I did try using the Import/export feature, but the problem is that when I import the file in the second computer it creates a new contacts folder. Can I just move my contacts to the folder I already have?
Help please


----------



## ~Candy~ (Jan 27, 2001)

Do you already have some contacts on the second computer?


----------



## Rollin_Again (Sep 4, 2003)

When you are viewing the contacts in Outlook you should be able to select them and drag them into a folder on your desktop or other location. Copy the folder to a flash drive and open on the new computer and drag them back into the contacts folder on the second PC.

Regards,
Rollins


----------



## rod61 (Jan 23, 2008)

I don't have contacts in the second computer. 
I did try copying the contacts to the desktop but it doesn't work. It makes an individual copy of every contact, it doesn't create a folder.
Any other ideas?
thanks
Rod


----------



## Rollin_Again (Sep 4, 2003)

Manually create the destination folder on your desktop and then open it. Then select all your contacts in Outlook and drag them into the newly created empty folder. Just resize your Outlook Window and the Windows Explorer window so that you can see both at the same time. After the contacts are copied into the newly created directory you can copy the entire directory to a flash drive. Then take the flash drive to the second PC and open Outlook. Navigate to the empty contacts folder in Outlook and drag the contact files from the flash drive directory into the empty Outlook directory.

Regards,
Rollin


----------



## ~Candy~ (Jan 27, 2001)

Did you make a post here, and then delete it?


----------



## rod61 (Jan 23, 2008)

Thanks for the help. I solved my problem and now my contacts are in the new computer.

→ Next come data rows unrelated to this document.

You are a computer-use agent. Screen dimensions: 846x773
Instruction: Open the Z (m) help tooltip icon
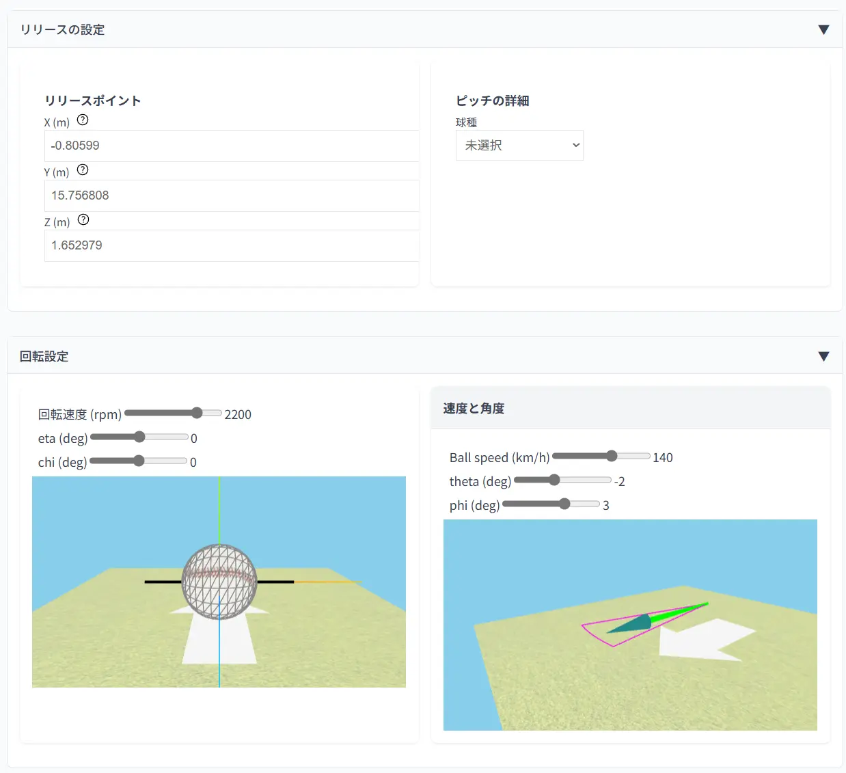[83, 220]
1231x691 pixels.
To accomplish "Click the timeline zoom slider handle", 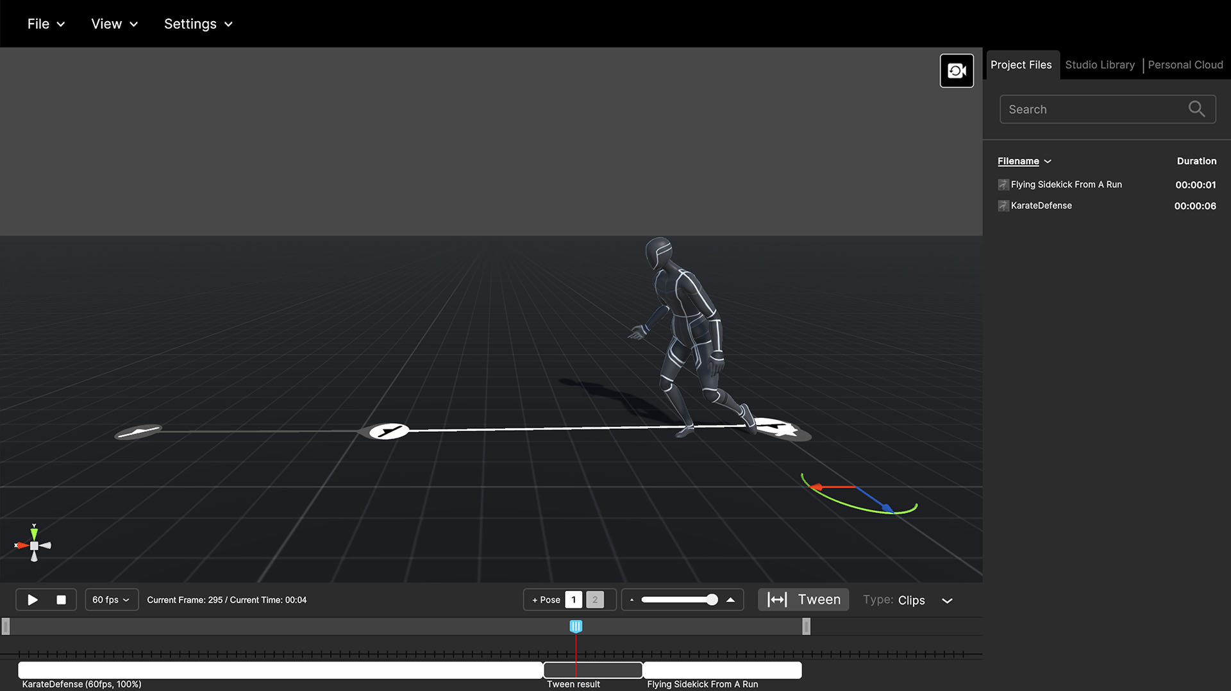I will tap(711, 600).
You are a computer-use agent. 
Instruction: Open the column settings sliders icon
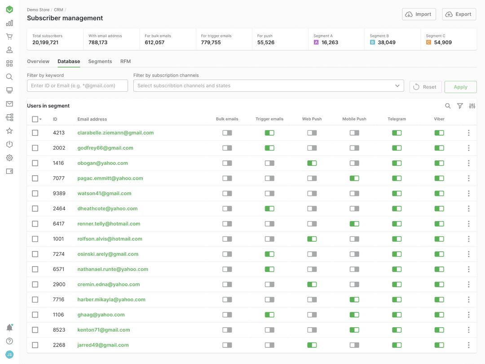472,106

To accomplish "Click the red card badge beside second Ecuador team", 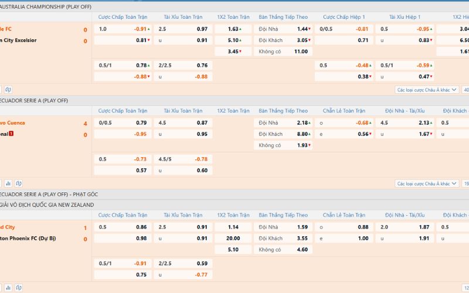I will [x=11, y=134].
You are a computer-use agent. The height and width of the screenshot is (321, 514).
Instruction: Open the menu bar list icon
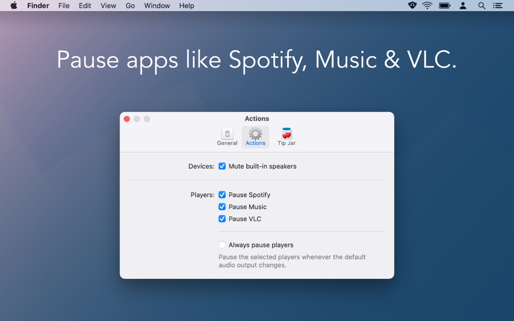498,5
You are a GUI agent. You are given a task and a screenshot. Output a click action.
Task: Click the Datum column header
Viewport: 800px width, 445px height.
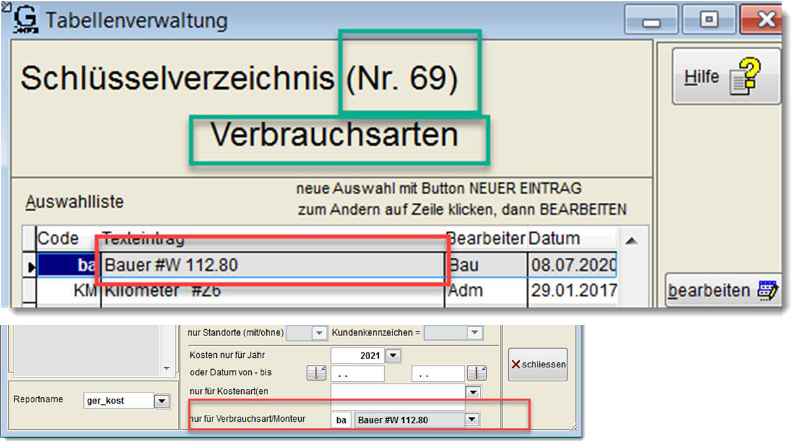[554, 238]
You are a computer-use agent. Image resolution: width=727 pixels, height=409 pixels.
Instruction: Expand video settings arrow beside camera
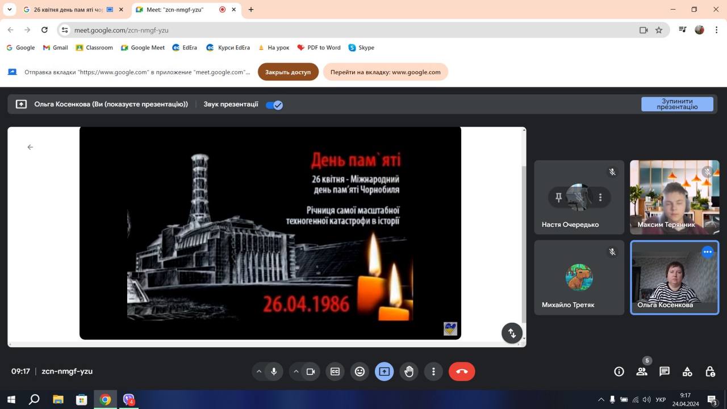(x=296, y=372)
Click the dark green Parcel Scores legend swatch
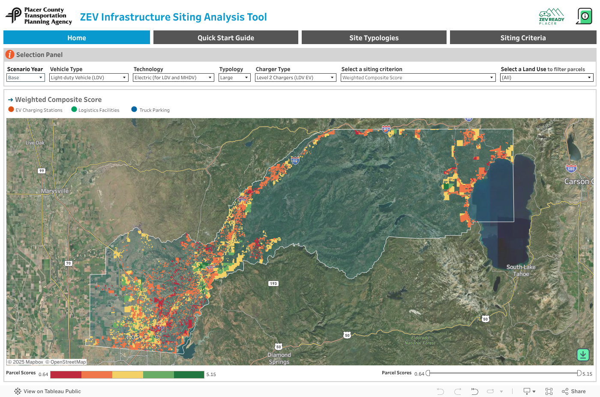 [x=189, y=375]
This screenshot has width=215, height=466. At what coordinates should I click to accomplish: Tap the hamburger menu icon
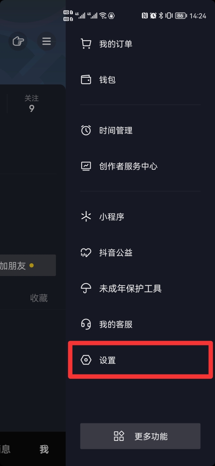[x=46, y=41]
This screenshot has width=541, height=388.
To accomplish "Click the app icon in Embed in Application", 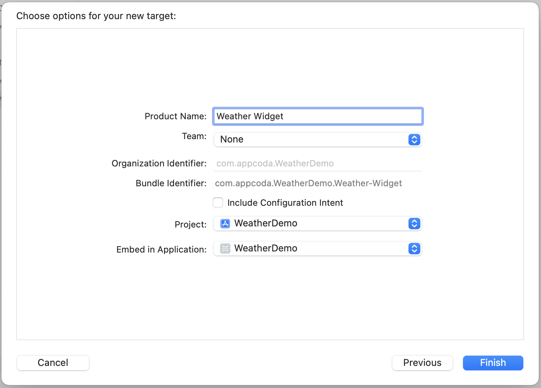I will tap(225, 248).
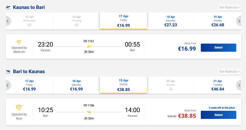Open the return Sort flights by dropdown
The image size is (246, 130).
229,72
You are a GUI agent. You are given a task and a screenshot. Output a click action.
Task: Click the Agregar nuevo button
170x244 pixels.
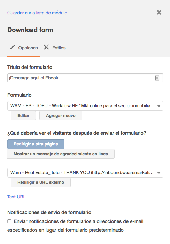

Now, I just have to make sure when I enter a new contact to do it in both places.

Thank you

P.S. Answer to AcaCandy: no, I didn't make a post and deleted it.


----------



## ~Candy~ (Jan 27, 2001)

Ok, I must have found an old email.

There should be a way to syn them every week or so, although, off the top of my head, I don't know how.


----------



## HUSHANG (Aug 13, 2008)

I have a HTC Phone and i easily sync outlook data with it.


----------